How have all the factors above been brought together to estimate a fair value?
  • The analysts have a consensus price target of $8.417 for Aquestive Therapeutics based on their expectations of its future earnings growth, profit margins and other risk factors. However, there is a degree of disagreement amongst analysts, with the most bullish reporting a price target of $15.0, and the most bearish reporting a price target of just $4.75.
  • In order for you to agree with the analyst's consensus, you'd need to believe that by 2028, revenues will be $126.5 million, earnings will come to $29.4 million, and it would be trading on a PE ratio of 42.5x, assuming you use a discount rate of 6.8%.
  • Given the current share price of $4.11, the analyst price target of $8.42 is 51.2% higher.
  • We always encourage you to reach your own conclusions though. So sense check these analyst numbers against your own assumptions and expectations based on your understanding of the business and what you believe is probable.

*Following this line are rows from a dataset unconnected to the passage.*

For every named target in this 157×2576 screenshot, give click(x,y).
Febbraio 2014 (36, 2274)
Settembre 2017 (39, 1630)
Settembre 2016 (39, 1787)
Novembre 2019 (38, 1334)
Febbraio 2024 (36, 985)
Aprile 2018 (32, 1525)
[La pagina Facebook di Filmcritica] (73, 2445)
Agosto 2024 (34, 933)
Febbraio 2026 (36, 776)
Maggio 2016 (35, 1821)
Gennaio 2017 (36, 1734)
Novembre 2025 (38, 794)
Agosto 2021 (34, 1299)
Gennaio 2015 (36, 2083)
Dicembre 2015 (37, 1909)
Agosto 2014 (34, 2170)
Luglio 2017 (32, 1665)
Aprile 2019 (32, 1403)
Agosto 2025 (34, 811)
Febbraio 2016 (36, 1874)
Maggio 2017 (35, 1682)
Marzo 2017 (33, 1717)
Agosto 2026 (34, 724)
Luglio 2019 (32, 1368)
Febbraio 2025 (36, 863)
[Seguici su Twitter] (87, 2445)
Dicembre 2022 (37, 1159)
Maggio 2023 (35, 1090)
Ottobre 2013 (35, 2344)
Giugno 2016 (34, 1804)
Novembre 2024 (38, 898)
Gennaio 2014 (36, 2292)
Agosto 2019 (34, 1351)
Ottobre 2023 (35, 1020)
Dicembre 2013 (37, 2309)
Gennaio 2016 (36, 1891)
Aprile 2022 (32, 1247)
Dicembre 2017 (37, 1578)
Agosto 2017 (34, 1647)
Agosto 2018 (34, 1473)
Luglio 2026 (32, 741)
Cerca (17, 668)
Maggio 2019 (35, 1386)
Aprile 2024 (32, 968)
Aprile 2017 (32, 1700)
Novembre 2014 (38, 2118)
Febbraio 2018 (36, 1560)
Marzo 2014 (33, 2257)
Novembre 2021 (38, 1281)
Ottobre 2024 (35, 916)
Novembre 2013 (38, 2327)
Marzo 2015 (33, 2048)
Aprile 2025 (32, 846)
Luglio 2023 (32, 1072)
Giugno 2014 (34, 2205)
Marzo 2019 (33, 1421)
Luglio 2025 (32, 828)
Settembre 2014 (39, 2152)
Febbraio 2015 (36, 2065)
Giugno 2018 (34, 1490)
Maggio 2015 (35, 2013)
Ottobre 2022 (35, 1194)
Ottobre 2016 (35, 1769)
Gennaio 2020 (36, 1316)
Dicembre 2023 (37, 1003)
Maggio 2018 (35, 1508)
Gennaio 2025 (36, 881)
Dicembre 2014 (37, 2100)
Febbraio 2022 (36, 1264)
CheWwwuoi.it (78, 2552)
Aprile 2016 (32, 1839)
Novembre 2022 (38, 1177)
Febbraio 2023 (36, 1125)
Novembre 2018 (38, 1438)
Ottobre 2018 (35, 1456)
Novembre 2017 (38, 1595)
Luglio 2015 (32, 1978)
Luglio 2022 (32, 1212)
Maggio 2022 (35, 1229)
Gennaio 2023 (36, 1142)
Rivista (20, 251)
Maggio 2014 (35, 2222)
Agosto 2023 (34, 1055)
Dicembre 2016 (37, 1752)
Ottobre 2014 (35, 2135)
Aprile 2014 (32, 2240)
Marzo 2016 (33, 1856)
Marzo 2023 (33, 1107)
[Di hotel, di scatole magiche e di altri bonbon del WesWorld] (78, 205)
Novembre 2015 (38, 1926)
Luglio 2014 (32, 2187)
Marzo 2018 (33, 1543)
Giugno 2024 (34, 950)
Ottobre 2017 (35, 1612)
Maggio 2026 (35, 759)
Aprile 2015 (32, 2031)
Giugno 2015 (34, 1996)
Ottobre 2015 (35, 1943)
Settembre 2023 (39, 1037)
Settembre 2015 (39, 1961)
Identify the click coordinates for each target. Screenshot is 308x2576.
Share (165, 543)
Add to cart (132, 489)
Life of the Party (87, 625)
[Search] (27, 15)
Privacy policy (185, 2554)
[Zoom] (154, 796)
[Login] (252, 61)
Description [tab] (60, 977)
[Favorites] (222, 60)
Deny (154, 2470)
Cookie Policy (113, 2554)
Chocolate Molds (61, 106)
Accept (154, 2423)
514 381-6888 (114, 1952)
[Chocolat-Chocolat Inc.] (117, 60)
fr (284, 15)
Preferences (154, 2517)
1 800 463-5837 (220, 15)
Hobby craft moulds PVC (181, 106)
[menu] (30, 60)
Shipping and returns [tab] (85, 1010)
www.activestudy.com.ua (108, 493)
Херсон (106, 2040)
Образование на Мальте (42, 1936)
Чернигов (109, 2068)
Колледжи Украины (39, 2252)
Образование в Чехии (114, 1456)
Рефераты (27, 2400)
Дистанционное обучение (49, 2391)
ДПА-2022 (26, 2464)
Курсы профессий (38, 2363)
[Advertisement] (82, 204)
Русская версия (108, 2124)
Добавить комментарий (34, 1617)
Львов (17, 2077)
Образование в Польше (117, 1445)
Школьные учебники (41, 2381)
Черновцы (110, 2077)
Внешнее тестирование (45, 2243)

How well do narratives help inform your perspective?

Disclaimer

AnalystConsensusTarget is a tool utilizing a Large Language Model (LLM) that ingests data on consensus price targets, forecasted revenue and earnings figures, as well as the transcripts of earnings calls to produce qualitative analysis. The narratives produced by AnalystConsensusTarget are general in nature and are based solely on analyst data and publicly-available material published by the respective companies. These scenarios are not indicative of the company's future performance and are exploratory in nature. Simply Wall St has no position in the company(s) mentioned. Simply Wall St may provide the securities issuer or related entities with website advertising services for a fee, on an arm's length basis. These relationships have no impact on the way we conduct our business, the content we host, or how our content is served to users. The price targets and estimates used are consensus data, and do not constitute a recommendation to buy or sell any stock, and they do not take account of your objectives, or your financial situation. Note that AnalystConsensusTarget's analysis may not factor in the latest price-sensitive company announcements or qualitative material.